BEGIN RECORDS FOR THIS TASK

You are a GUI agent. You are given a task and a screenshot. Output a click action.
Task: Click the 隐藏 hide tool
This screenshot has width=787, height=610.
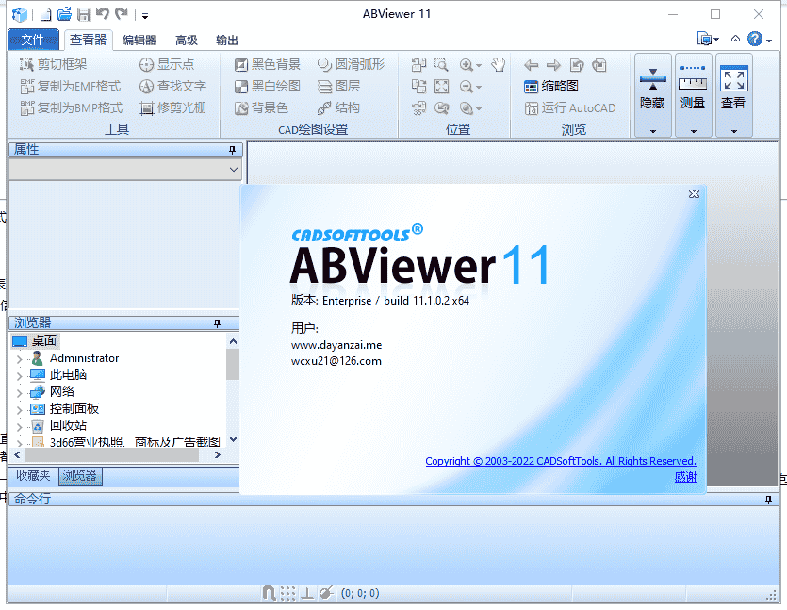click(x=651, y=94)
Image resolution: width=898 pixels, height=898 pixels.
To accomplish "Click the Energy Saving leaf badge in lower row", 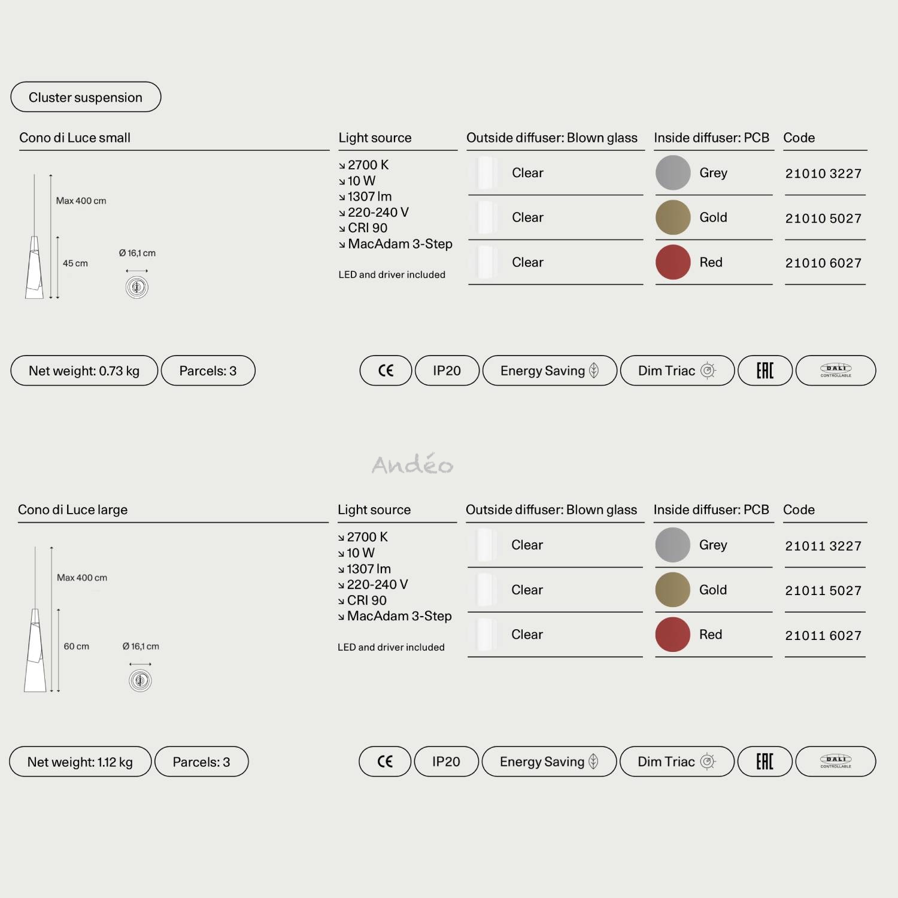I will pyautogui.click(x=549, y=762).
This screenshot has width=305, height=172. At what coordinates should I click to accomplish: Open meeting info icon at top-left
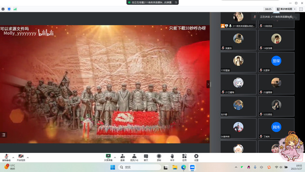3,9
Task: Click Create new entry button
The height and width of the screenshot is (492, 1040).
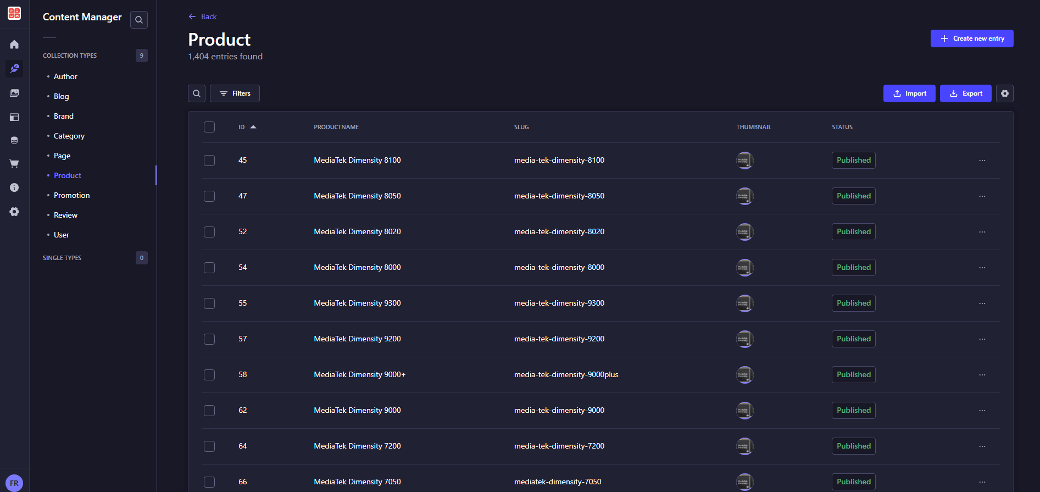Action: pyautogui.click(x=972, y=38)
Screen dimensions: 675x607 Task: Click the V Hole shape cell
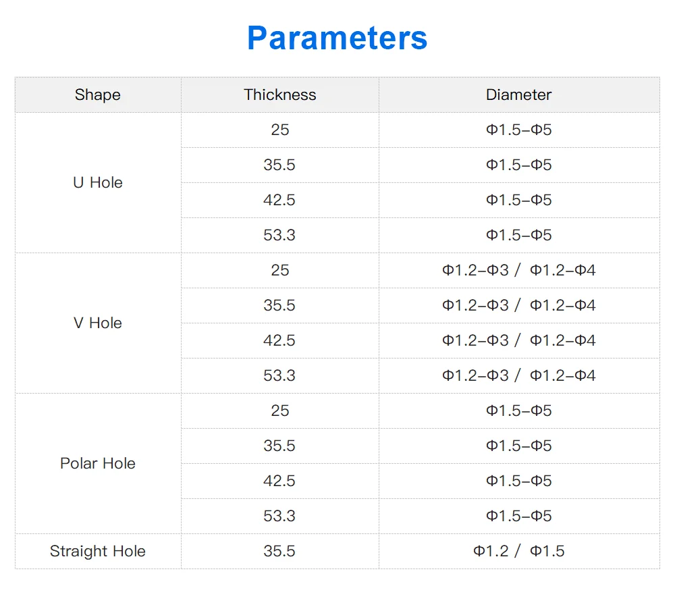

END RECORDS FOR THIS TASK

## WHAT THE TASK REQUIRES
Please reproduce exactly, and nothing more, the lines from the one containing "This screenshot has width=305, height=172." through the last line of the entries, both included; pictures stay out.

## OUTPUT BELOW
This screenshot has width=305, height=172. At what coordinates should I click to accomplish: Open meeting info icon at top-left
3,9
Task: Click Create new entry button
The height and width of the screenshot is (492, 1040).
Action: pyautogui.click(x=972, y=38)
Screen dimensions: 675x607 Task: Click the V Hole shape cell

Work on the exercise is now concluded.